[[ Data in this exercise, beginning ]]

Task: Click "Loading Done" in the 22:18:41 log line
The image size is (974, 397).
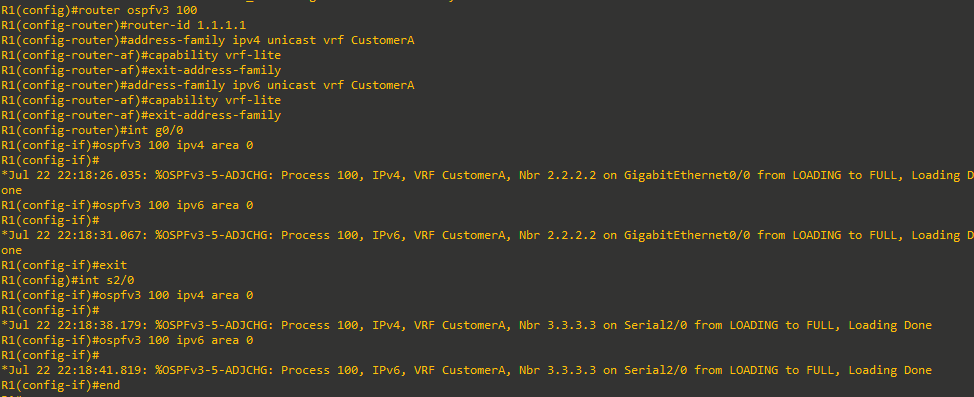Action: tap(890, 370)
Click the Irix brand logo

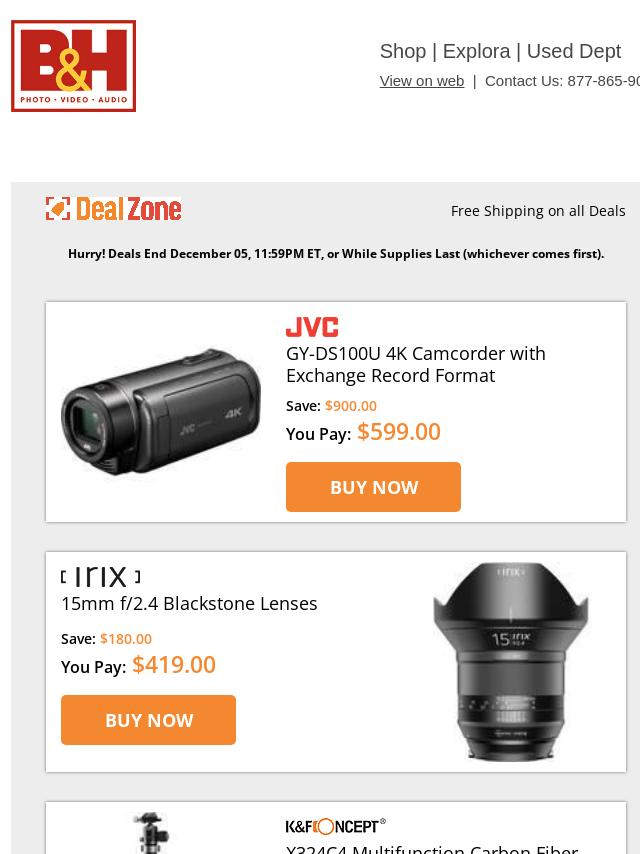pos(101,576)
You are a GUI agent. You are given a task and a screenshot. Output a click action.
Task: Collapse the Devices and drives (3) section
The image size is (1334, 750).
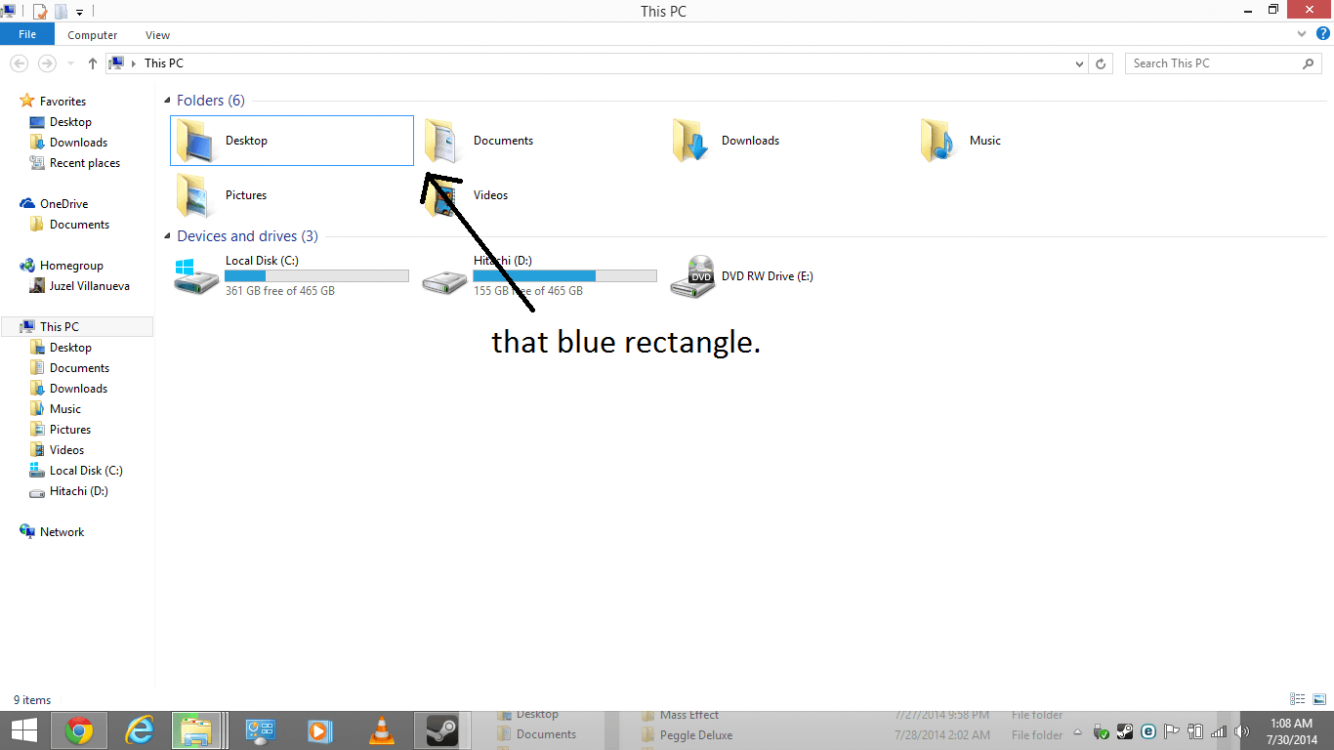coord(166,236)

[[ Data in this exercise, end ]]

## Work instructions
Only the text of the listing above is copied, exactly as written; its pictures are dropped.

## Your response
Task: Click "Loading Done" in the 22:18:41 log line
The image size is (974, 397).
Action: tap(890, 370)
Click the Irix brand logo

pos(101,576)
You are a GUI agent. You are given a task and a screenshot. Output a click action.
Task: Collapse the Devices and drives (3) section
The image size is (1334, 750).
coord(166,236)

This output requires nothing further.